ISCA Archive Interspeech 2022
ISCA Archive Interspeech 2022

Towards Improved Zero-shot Voice Conversion with Conditional DSVAE

Jiachen Lian, Chunlei Zhang, Gopala Krishna Anumanchipalli, Dong Yu

Disentangling content and speaking style information is essential for zero-shot non-parallel voice conversion (VC). Our previous study investigated a novel framework with disentangled sequential variational autoencoder (DSVAE) as the backbone for information decomposition. We have demonstrated that simultaneously disentangle content embedding and speaker embedding from one utterance is feasible for downstream tasks such as speaker verification and zero-shot VC. In this study, we continue the direction by rising one concern remained in the prior distribution of content branch of the DSVAE baseline.

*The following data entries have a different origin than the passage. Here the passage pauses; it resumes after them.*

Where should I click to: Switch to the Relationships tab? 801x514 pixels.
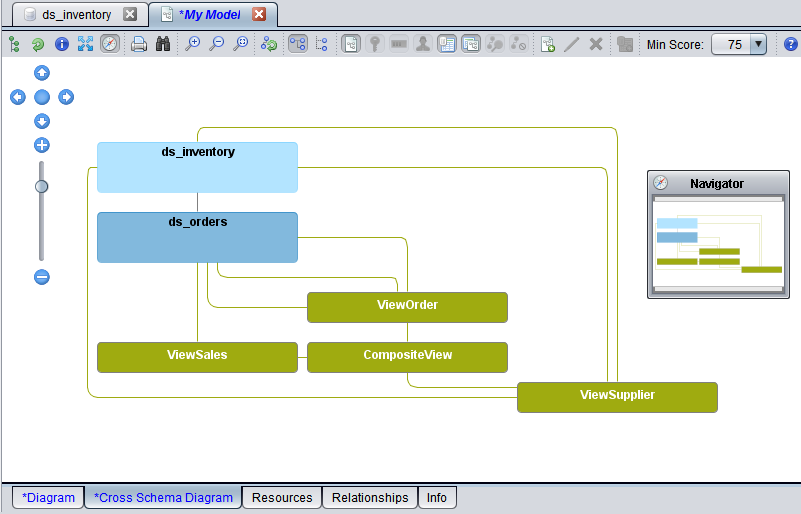(370, 497)
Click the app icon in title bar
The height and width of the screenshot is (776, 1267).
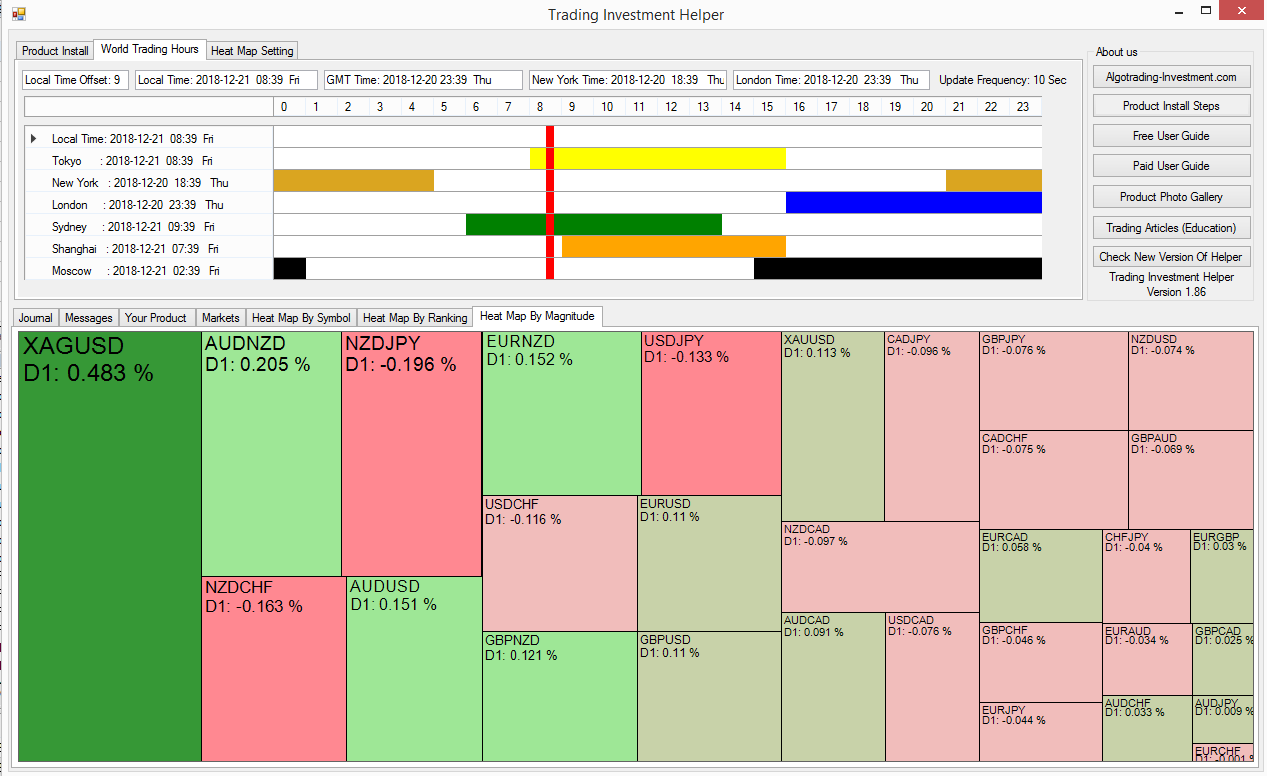(18, 14)
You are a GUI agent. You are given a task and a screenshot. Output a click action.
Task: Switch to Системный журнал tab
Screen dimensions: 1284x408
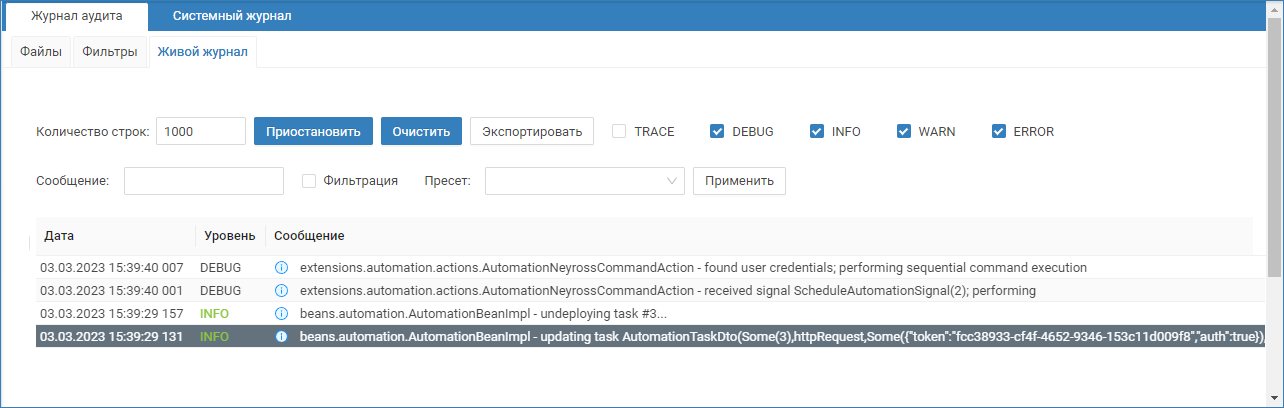click(x=232, y=16)
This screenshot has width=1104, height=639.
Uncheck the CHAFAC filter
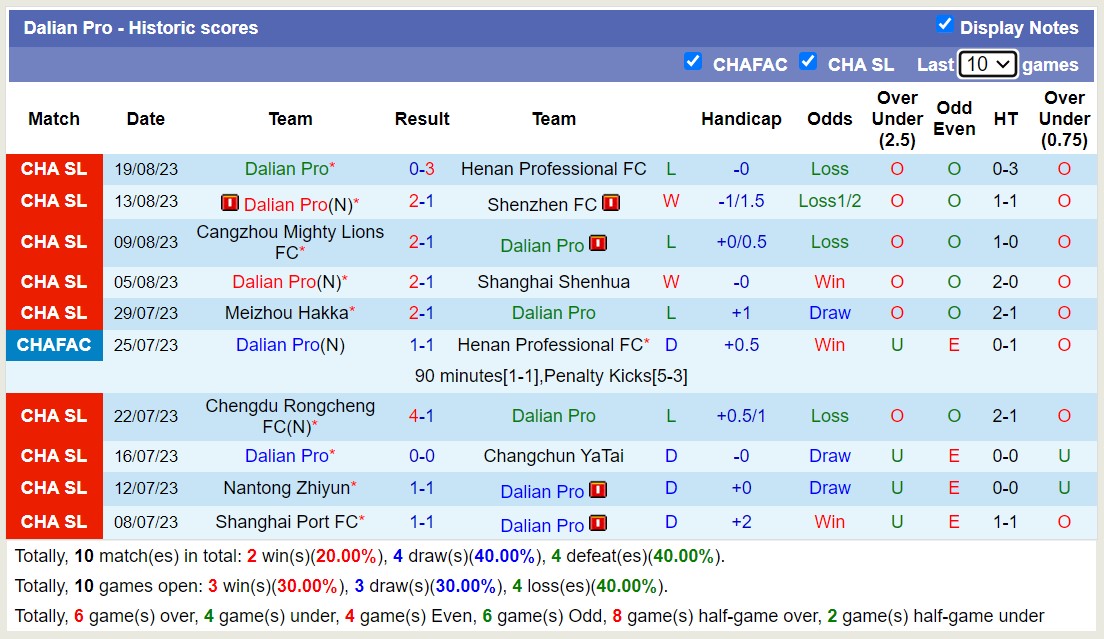[693, 62]
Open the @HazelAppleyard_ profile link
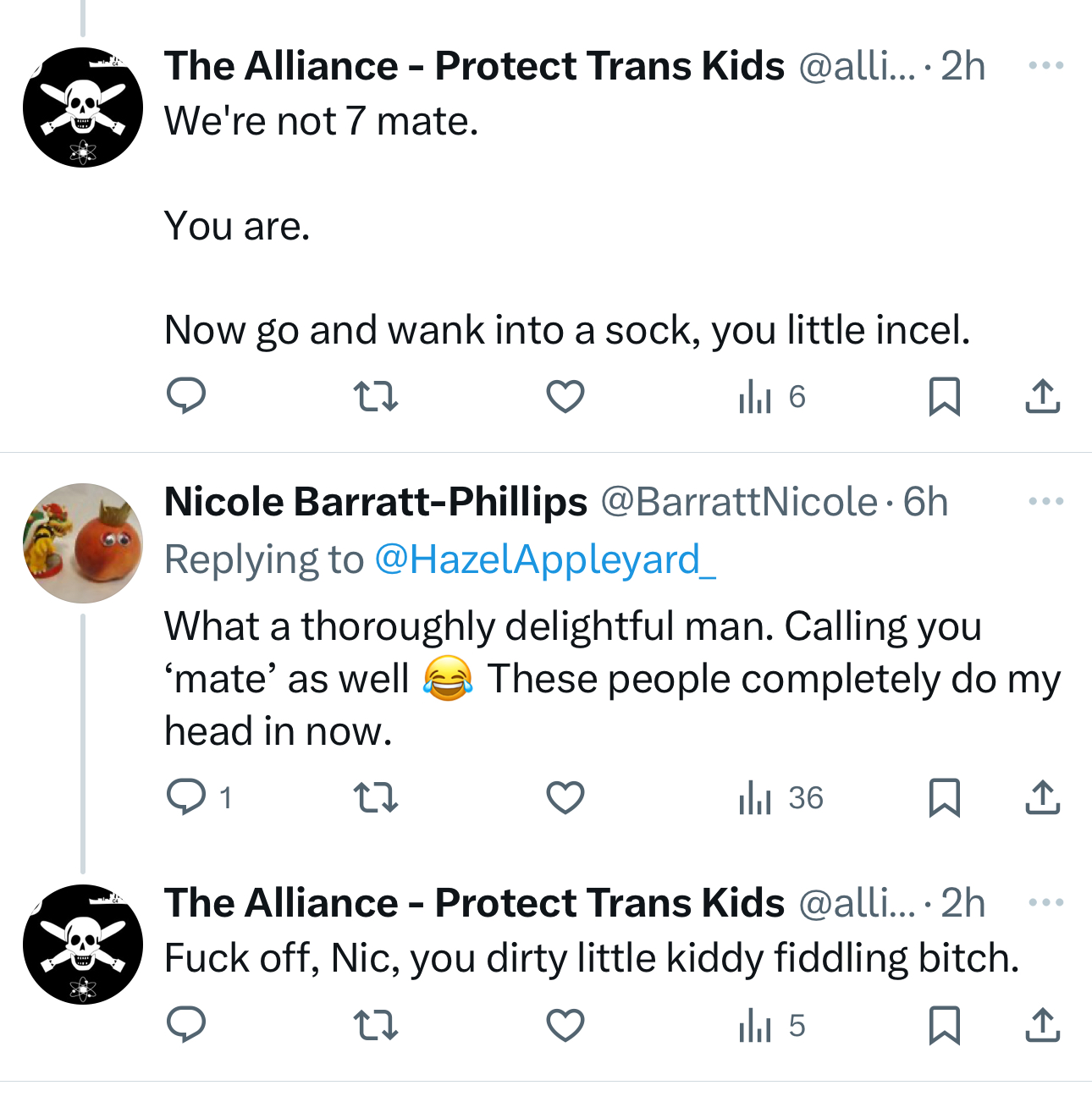 tap(545, 560)
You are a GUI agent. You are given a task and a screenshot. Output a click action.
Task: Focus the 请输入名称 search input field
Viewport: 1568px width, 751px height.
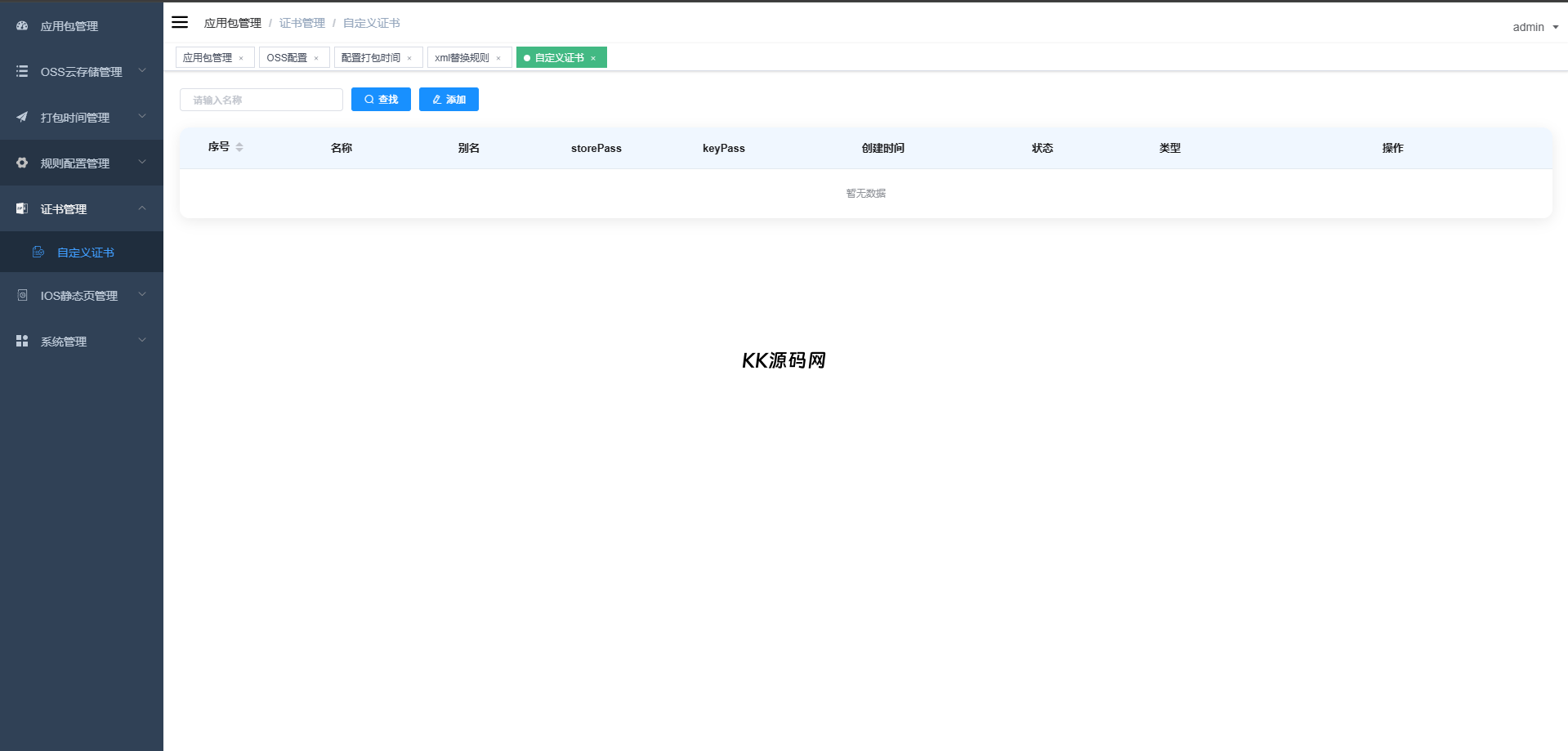pos(261,100)
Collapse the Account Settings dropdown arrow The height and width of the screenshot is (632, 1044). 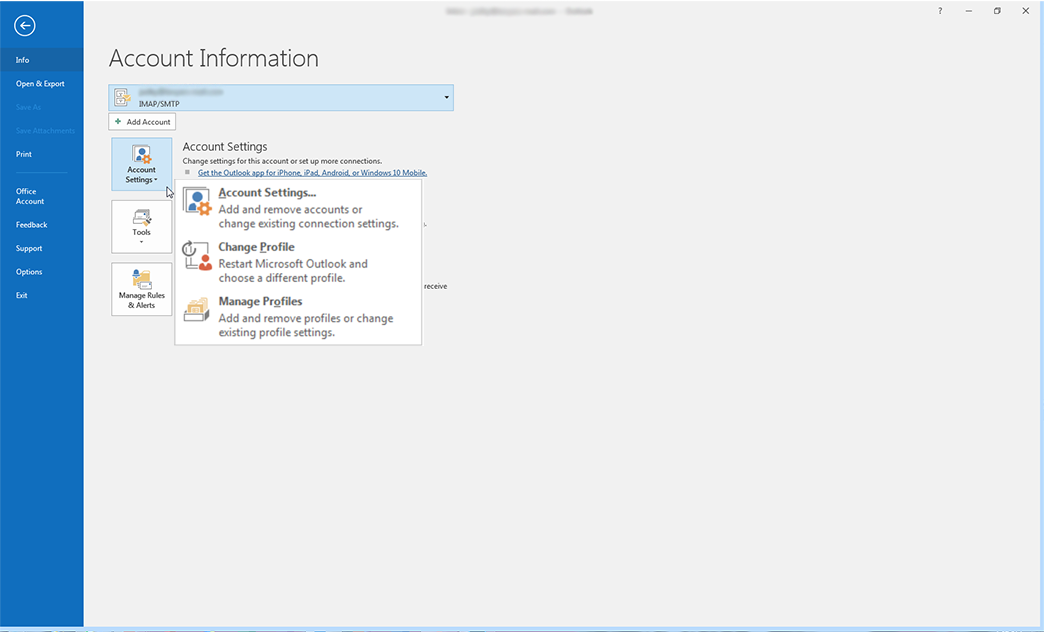pos(156,180)
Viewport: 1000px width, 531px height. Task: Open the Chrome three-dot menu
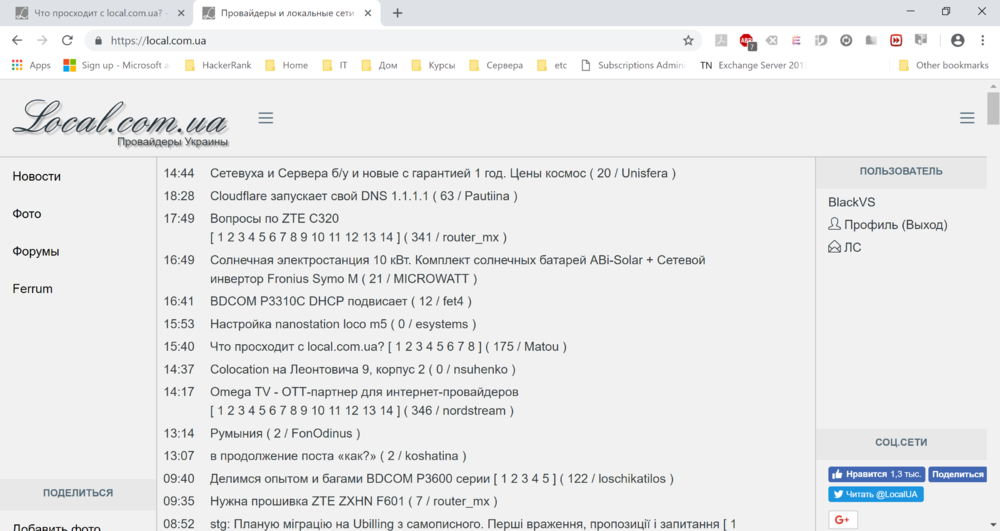(982, 41)
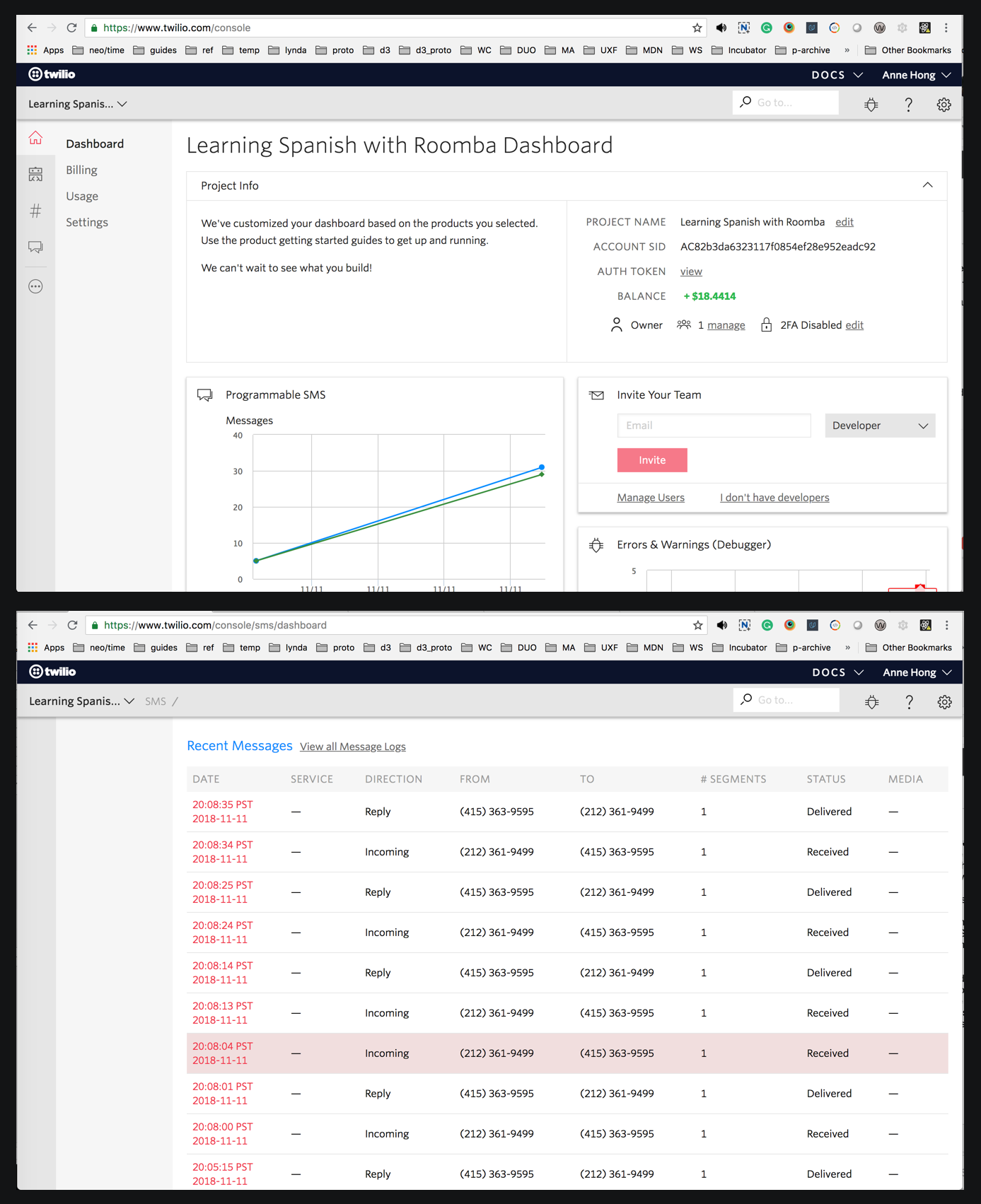Click the Home icon in the left sidebar
Viewport: 981px width, 1204px height.
[35, 139]
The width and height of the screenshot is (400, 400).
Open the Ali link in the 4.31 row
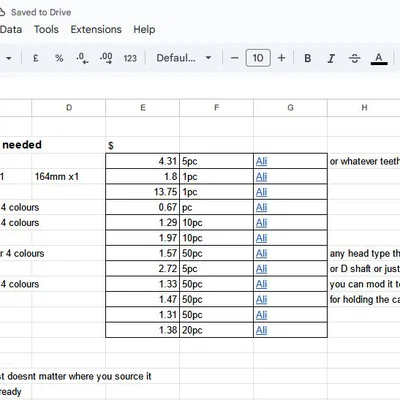click(x=261, y=161)
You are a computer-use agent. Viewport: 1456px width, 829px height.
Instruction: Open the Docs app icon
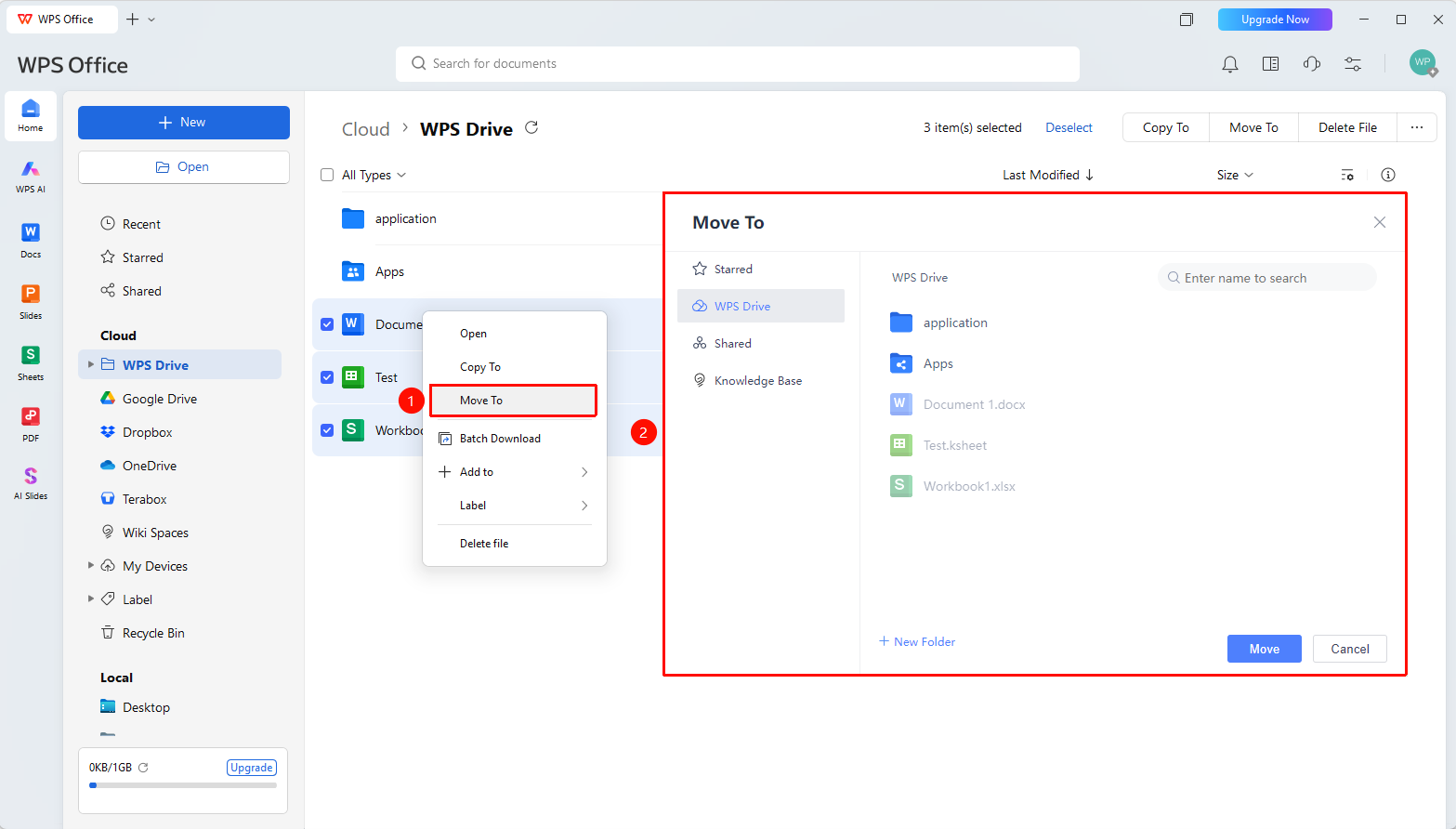point(31,240)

We find the random initialed prior distribution will force the content embedding to reduce the phonetic-structure information during the learning process, which is not a desired property. Here, we seek to achieve a better content embedding with more phonetic information preserved. We propose conditional DSVAE, a new model that enables content bias as a condition to the prior modeling and reshapes the content embedding sampled from the posterior distribution. In our experiment on the VCTK dataset, we demonstrate that content embeddings derived from the conditional DSVAE overcome the randomness and achieve a better phoneme classification accuracy compared with the DSVAE baseline. In the meanwhile, the change results in an improved performance of zero-shot VC.